REQUIREMENT
Your answer should consist solely of the lines from the one holding "Open the adsense answer 10502938 rules link" through the final line of the entries, reproduced exactly and without pictures.
GIVEN DATA Start Marker
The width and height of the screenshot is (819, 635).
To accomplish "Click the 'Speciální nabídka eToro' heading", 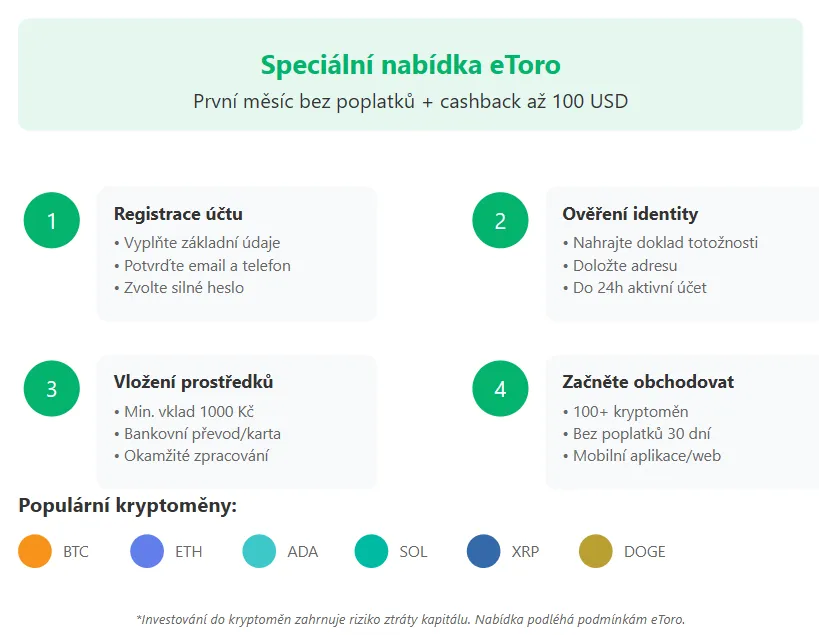I will (x=410, y=66).
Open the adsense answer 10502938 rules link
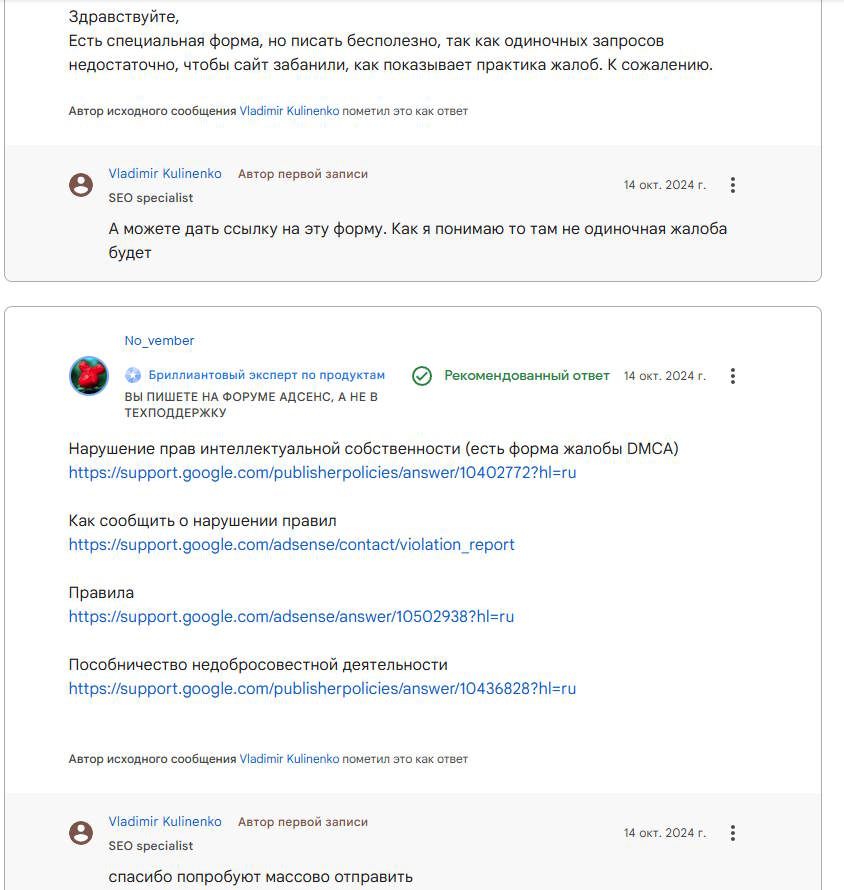The height and width of the screenshot is (890, 844). (291, 617)
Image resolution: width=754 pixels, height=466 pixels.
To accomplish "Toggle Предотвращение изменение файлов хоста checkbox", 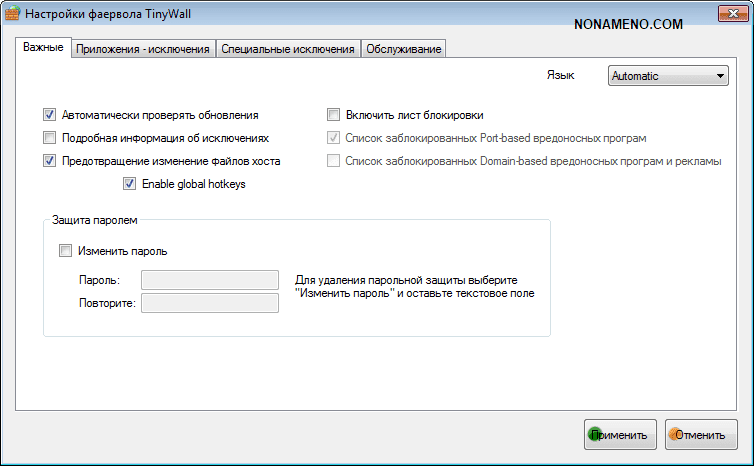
GIVEN DATA End Marker
RESPONSE TO THIS EXERCISE
Open the adsense answer 10502938 rules link
The height and width of the screenshot is (890, 844). (291, 617)
Image resolution: width=754 pixels, height=466 pixels.
To accomplish "Toggle Предотвращение изменение файлов хоста checkbox", 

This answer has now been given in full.